Supplied passage
◇ ◇ ◇ ◇ ◇

02. Olivia Block & Adam Sonderberg 6:37
03. Marc Behrens 6:24
04. Roel Meelkop 6:06
05. Adam Sonderberg 2:14
06. J. Winston Phillips 6:17
07. Antti Rannisto 3:40
08. Ben Owen 6:32
09. Lawrence English 5:08
10. Asher 6:30
11. Pali Meursault (with Ici-Même) 6:36
12. EKG (Kyle Bruckmann & Ernst Karel) 7:46
CD 2:
01. Dale Lloyd 1:27
02. Juan José Calarco 4:51
03. Richard Garet 6:57
04. Alan Courtis 4:13
05. Luigi Turra 6:11
06. I8U 6:17
07. Steinbrüchel 6:54
08. Gabriel Paiuk 6:52
09. Jason Kahn 5:33
10. Fhievel 6:02
11. Tomas Phillips 7:07
12. Marihiko Hara 4:04
TOTAL TIME: 2 hours, 17 minutes and 12 seconds.
The third and perhaps final project in the film director series which began
with Andrei Tarkovsky - Another Kind Of Language and Yasujiro Ozu -
Hitokomakura. Michelangelo Antonioni - Trilogy And Epilogue focuses upon
the Italian auteur's landmark "tetralogy" of films L'Avventura (1960), La Notte
(1961), L'Eclisse (1962) and Il Deserto Rosso (1963).

◇ ◇ ◇ ◇ ◇

Dataset rows
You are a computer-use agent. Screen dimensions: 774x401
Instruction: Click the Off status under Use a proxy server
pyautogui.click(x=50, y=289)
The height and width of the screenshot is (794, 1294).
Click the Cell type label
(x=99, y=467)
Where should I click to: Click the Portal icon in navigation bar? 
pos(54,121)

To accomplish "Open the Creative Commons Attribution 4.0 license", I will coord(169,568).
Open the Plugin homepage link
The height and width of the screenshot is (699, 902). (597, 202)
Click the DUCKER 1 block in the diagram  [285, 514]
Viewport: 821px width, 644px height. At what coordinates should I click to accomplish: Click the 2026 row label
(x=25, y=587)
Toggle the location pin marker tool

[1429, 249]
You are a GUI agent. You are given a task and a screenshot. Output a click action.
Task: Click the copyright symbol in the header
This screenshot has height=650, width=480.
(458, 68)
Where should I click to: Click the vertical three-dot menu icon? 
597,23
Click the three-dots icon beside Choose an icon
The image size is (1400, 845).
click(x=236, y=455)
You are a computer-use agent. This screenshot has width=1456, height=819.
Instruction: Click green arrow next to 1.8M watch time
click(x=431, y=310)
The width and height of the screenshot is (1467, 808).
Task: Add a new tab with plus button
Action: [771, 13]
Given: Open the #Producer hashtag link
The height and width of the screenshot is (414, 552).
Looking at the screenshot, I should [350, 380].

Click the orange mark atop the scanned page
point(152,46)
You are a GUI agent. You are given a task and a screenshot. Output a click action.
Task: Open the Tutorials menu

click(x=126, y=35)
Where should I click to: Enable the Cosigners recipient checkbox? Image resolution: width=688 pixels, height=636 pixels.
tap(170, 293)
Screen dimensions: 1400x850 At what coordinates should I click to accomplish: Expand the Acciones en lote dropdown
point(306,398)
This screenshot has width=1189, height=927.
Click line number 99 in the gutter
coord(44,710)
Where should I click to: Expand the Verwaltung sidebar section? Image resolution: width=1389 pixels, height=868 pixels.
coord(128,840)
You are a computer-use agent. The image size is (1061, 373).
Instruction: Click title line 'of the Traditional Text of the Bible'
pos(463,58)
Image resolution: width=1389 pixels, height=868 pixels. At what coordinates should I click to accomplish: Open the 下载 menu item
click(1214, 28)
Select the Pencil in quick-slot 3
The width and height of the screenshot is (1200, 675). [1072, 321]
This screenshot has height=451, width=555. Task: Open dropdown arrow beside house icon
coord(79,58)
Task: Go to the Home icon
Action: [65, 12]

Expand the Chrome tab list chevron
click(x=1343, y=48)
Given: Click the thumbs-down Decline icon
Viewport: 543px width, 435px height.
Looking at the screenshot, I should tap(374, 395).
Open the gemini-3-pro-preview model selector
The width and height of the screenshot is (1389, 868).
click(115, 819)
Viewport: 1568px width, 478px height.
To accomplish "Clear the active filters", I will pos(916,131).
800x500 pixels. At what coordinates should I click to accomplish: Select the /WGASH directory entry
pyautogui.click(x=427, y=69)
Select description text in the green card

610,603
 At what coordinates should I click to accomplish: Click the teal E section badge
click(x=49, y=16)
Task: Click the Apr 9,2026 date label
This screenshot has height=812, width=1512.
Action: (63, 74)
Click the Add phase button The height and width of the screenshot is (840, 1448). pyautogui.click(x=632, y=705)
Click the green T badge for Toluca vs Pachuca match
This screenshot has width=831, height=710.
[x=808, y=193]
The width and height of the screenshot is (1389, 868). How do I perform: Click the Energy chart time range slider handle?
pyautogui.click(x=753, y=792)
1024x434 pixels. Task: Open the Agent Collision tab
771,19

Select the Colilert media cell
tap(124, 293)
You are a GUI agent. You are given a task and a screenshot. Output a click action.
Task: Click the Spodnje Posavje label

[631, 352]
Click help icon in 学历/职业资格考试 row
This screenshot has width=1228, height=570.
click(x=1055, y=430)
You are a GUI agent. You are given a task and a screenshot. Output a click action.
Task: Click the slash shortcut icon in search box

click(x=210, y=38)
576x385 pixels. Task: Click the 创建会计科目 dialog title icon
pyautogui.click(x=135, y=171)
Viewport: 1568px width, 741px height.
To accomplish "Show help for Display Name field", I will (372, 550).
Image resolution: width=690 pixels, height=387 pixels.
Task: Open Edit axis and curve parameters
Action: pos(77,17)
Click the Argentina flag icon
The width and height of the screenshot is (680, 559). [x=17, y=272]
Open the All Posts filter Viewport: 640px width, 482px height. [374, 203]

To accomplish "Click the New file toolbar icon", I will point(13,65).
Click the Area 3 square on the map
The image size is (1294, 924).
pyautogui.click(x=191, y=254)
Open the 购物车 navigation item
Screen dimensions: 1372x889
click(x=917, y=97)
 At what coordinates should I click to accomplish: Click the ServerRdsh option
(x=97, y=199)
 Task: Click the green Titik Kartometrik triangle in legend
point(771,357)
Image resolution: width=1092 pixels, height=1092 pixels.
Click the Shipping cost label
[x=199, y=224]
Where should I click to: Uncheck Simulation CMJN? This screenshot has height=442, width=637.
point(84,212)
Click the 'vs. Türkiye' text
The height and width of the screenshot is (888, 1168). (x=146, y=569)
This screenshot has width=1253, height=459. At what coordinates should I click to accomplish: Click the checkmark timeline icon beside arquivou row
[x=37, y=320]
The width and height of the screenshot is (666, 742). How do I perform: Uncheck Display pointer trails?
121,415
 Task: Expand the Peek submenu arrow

◇ ◇ ◇ ◇ ◇

Task goal
Answer these questions using the Antonioni compilation listing.
1. How long is the Marc Behrens track?
2. What year does the listing give for L'Eclisse?
3. What total running time does the listing state?

Result of this task
1. 6:24
2. 1962
3. 2 hours, 17 minutes and 12 seconds